The default ROCm-enabled image already includes Docker and the AMD GPU
driver. Verify GPU access:

```bash
rocm-smi
# Expected: 1 × AMD Instinct MI300X listed
```

---

## 3. Pull the vLLM ROCm image

```bash
docker pull rocm/vllm:latest
```

Image size: ~30 GB (ROCm runtime + PyTorch + vLLM + dependencies).

---

## 4. Start the vLLM server

### Option A — Docker (recommended)

```bash
docker run --rm \
    --device=/dev/kfd \
    --device=/dev/dri \
    --group-add video \
    --ipc=host \
    --shm-size 16g \
    -p 8000:8000 \
    -e VLLM_MODEL=Qwen/Qwen2.5-14B-Instruct \
    -e VLLM_API_KEY=$(openssl rand -hex 32) \
    -v ~/.cache/huggingface:/root/.cache/huggingface \
    rocm/vllm:latest \
    sh -c 'vllm serve $VLLM_MODEL \
        --host 0.0.0.0 --port 8000 \
        --tensor-parallel-size 1 \
        --dtype auto \
        --gpu-memory-utilization 0.9 \
        --max-model-len 32768 \
        --api-key $VLLM_API_KEY'
```

The HF cache mount avoids re-downloading the ~28 GB Qwen 2.5 weights on
container restart.

**Print the API key** that was generated (`echo $VLLM_API_KEY` from inside
the container, or use a fixed string instead of `openssl rand`). You will
paste this into the Streamlit app's `.env` as `VLLM_API_KEY`.

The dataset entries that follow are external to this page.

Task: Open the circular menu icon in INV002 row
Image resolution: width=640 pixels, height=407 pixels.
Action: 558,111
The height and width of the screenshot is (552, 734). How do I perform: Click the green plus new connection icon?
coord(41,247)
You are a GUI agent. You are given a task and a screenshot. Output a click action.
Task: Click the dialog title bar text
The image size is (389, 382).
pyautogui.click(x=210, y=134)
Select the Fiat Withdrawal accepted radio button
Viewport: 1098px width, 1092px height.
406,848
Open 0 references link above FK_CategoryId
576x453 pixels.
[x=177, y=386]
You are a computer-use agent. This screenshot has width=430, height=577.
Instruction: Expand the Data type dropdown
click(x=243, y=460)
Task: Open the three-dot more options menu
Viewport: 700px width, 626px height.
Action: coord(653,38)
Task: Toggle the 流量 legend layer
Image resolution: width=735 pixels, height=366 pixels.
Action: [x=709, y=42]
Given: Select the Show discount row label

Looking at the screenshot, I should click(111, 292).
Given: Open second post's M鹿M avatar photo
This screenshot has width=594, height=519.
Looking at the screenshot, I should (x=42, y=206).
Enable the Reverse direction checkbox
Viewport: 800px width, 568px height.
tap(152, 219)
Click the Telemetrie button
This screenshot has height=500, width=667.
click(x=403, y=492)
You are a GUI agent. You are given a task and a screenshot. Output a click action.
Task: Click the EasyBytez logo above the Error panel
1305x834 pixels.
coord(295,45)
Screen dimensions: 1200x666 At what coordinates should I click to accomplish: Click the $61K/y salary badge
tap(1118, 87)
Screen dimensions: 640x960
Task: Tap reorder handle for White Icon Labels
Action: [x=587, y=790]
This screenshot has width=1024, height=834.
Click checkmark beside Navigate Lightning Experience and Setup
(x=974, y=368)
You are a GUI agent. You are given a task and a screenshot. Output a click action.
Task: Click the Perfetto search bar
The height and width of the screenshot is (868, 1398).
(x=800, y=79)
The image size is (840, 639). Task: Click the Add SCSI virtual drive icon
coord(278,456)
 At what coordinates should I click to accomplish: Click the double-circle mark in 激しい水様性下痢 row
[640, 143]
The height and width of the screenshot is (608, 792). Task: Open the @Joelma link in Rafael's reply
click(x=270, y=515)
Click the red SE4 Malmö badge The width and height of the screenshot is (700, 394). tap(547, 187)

### Option B — `serve.sh` directly

If vLLM is pip-installed in a ROCm-enabled environment on the host:

```bash
chmod +x infra/vllm/serve.sh
VLLM_MODEL=Qwen/Qwen2.5-14B-Instruct \
VLLM_API_KEY=<your-key> \
./infra/vllm/serve.sh
```

---

## 5. Verify the endpoint

From any machine with network access to the MI300X:

```bash
curl http://<mi300x-public-ip>:8000/v1/models \
    -H "Authorization: Bearer <your-api-key>"
```

Expected response (truncated):

```json
{
  "object": "list",
  "data": [
    {
      "id": "Qwen/Qwen2.5-14B-Instruct",
      "object": "model",
      "owned_by": "vllm",
      ...
    }
  ]
}
```

A simple chat-completion smoke test:

```bash
curl http://<mi300x-public-ip>:8000/v1/chat/completions \
    -H "Authorization: Bearer <your-api-key>" \
    -H "Content-Type: application/json" \
    -d '{
        "model": "Qwen/Qwen2.5-14B-Instruct",
        "messages": [{"role": "user", "content": "What is 2+2?"}],
        "temperature": 0.0
    }'
```

---

## 6. Connect the Streamlit app

In the project root `.env`:

```dotenv
LLM_PROFILE=vllm
VLLM_BASE_URL=http://<mi300x-public-ip>:8000/v1
VLLM_MODEL=Qwen/Qwen2.5-14B-Instruct
VLLM_API_KEY=<your-key>
```

Then start the Streamlit app:

```bash
docker compose up langgraph-app
```

Or directly:

```bash
streamlit run app/main.py
```

---

## 7. Performance benchmark (expected)

On a single AMD MI300X (192 GB HBM3, ROCm 6.2+, vLLM 0.6+):

| Metric | Qwen 2.5 14B | Qwen 2.5 32B |
|--------|--------------|--------------|
| Time-to-first-token | ~0.5 s | ~1.0 s |
| Throughput (single user) | 50-80 tok/s | 25-40 tok/s |
| Concurrent capacity (KV-cache) | ~50 sessions | ~20 sessions |
| Max context length | 32K (configured) | 32K (configured) |

These numbers depend on prompt length, batch size, and the exact ROCm/vLLM
version. Run a benchmark with `vllm bench` after startup for the actual
numbers on your instance.

---

## 8. Cost monitoring

AMD Developer Cloud MI300X pricing (as of May 2026):
- ~$4-8/hour pay-as-you-go

`$100 / team-member × 3 team-members = $300 total credit`. At $5/h, that's
**60 hours of MI300X uptime**. Plan accordingly:

- **Only run during demo/test/build sessions** — stop the instance when idle
- Keep one teammate's credit as **failover/buffer** for the final 24 hours
- Run end-to-end smoke tests early so a hot fix doesn't burn deadline-day credits

---

## 9. Plan B — local fallback if MI300X is unavailable

If the AMD credit doesn't arrive in time, or the MI300X instance has issues:

```bash
# Switch the Streamlit app to Ollama profile
LLM_PROFILE=ollama OLLAMA_MODEL=qwen2.5:7b-instruct streamlit run app/main.py
```

Pull the model first:

```bash
ollama pull qwen2.5:7b-instruct
```

This runs on a laptop GPU (or CPU) and lets development continue. Quality
will be lower (7B vs 14B/32B), but the demo-flow stays alive.

---

## 10. Production hardening (post-hackathon)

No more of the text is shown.